Would you copy all lines in the data that contain the word "this"?

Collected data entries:
□ □ □

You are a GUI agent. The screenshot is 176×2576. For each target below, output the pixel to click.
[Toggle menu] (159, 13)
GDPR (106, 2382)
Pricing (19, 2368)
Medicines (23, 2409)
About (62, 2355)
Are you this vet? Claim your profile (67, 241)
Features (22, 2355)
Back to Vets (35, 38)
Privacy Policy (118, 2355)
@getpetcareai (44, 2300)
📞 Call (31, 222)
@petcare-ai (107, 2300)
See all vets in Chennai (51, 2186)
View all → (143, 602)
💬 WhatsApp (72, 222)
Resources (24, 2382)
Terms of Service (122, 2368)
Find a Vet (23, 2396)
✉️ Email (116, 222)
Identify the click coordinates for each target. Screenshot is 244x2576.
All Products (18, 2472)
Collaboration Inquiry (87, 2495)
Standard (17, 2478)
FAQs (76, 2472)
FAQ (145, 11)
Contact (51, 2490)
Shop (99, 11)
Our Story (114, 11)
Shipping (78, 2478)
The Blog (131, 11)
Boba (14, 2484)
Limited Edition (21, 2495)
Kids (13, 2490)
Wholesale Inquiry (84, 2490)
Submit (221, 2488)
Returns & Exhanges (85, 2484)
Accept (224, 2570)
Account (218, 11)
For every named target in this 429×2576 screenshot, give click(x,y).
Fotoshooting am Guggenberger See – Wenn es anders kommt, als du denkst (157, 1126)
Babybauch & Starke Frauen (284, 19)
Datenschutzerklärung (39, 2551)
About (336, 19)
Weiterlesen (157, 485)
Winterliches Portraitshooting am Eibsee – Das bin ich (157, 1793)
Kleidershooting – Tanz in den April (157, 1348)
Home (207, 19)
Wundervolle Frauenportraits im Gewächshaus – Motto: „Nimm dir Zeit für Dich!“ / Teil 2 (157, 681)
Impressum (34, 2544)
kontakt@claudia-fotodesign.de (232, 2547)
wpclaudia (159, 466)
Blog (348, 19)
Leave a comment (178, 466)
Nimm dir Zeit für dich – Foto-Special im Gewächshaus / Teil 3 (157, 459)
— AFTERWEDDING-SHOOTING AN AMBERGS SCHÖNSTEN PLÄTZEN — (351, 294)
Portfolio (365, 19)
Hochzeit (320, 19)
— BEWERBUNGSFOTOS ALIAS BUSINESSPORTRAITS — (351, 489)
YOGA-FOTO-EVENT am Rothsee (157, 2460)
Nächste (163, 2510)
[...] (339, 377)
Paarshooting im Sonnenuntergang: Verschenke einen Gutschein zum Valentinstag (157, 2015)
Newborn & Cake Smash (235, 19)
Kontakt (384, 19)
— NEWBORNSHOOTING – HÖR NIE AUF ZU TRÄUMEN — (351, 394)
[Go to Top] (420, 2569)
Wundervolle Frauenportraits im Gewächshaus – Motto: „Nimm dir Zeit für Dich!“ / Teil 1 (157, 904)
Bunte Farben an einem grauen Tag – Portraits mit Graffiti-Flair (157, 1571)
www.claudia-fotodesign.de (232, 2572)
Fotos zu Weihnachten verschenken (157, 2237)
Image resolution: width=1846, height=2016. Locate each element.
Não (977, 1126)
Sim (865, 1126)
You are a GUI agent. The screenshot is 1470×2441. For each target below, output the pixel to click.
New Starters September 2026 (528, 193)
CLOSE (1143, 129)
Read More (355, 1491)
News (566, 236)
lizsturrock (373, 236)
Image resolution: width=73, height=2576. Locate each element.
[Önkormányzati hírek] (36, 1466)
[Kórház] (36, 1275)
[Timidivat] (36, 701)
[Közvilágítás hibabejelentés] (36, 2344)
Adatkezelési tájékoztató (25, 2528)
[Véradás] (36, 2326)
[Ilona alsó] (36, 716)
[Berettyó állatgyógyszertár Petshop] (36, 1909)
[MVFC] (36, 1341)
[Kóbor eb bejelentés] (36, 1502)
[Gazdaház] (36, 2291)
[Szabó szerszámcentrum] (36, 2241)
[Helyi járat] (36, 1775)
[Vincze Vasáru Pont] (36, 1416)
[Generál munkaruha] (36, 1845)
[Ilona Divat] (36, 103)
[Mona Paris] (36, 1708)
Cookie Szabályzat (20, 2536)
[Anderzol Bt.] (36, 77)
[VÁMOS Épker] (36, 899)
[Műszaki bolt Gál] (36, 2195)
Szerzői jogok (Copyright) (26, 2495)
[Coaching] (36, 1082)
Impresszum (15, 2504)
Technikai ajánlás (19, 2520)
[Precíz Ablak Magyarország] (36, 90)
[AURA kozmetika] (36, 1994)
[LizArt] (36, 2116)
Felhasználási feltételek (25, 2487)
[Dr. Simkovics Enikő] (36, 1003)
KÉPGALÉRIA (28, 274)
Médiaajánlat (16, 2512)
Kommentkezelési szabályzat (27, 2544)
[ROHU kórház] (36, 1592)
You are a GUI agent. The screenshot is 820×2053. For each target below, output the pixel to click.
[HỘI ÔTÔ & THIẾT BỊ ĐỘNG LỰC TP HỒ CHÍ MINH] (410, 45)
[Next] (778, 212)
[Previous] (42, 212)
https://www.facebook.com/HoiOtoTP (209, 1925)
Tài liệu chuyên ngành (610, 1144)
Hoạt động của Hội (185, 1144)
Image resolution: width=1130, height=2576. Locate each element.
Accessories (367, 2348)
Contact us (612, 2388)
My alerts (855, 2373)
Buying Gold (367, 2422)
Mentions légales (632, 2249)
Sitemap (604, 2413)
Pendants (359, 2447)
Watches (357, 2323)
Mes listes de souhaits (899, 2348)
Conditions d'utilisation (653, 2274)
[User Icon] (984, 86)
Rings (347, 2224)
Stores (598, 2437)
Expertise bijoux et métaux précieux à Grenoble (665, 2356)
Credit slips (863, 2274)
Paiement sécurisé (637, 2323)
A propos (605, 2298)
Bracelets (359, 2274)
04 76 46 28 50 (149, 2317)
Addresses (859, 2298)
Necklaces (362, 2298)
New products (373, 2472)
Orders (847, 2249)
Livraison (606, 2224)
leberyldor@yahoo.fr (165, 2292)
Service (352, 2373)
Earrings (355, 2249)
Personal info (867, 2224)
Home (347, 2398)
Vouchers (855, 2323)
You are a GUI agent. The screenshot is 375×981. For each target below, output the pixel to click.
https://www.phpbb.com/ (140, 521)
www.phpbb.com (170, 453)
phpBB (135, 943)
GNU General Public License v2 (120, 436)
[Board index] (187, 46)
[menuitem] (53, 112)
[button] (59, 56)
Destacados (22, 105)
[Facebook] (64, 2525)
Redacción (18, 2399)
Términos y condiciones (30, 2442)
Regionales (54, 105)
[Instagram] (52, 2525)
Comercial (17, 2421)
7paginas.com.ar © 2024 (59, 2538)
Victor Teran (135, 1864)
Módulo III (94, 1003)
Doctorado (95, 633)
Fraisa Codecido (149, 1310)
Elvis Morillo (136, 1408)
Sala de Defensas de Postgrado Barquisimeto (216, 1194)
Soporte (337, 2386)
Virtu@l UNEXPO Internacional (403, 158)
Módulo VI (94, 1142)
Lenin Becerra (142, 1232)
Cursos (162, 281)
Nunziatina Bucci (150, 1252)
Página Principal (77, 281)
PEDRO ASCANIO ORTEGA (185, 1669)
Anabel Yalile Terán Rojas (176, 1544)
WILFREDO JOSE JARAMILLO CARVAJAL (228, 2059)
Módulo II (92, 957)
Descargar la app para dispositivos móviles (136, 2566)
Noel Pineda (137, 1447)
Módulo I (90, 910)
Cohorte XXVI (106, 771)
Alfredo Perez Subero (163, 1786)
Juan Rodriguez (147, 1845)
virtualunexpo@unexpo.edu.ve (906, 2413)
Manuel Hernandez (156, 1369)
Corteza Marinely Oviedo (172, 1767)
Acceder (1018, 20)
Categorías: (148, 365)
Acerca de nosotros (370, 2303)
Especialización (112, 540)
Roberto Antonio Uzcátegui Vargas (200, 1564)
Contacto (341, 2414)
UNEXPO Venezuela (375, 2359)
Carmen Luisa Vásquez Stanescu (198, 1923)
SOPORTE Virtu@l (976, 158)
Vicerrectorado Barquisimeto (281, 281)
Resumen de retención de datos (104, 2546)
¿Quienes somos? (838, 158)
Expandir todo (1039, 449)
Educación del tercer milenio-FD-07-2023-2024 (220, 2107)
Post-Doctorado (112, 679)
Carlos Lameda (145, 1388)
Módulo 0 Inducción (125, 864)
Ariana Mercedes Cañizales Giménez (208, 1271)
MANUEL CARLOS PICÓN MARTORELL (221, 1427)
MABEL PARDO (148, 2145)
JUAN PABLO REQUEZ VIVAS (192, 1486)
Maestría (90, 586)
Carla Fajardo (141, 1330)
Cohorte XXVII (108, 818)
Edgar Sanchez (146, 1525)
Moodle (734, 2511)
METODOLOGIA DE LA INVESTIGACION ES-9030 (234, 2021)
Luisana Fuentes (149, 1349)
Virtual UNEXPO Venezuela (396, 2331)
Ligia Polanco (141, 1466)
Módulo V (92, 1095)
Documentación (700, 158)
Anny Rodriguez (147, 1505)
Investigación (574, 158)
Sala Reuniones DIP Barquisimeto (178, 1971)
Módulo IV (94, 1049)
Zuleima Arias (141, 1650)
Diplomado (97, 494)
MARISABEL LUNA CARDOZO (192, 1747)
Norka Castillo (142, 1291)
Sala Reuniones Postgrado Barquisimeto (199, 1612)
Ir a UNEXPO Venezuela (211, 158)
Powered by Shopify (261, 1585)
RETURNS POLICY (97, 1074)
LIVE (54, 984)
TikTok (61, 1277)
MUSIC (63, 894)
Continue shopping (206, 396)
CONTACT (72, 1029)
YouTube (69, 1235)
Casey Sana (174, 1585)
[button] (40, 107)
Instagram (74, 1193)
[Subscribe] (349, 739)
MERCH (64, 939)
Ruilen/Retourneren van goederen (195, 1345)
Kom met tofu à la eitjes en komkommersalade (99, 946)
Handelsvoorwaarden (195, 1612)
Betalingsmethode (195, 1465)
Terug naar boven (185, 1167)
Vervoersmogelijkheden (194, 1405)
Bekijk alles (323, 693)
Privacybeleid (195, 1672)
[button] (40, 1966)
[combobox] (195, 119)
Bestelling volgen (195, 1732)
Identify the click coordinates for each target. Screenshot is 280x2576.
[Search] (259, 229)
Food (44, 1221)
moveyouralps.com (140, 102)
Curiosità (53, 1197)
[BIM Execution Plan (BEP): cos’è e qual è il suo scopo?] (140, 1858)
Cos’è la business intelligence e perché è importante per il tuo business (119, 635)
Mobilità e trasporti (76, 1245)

□ □ □

* Output below:
Are you this vet? Claim your profile (67, 241)
For every named target in this 429×2576 screenshot, give click(x,y).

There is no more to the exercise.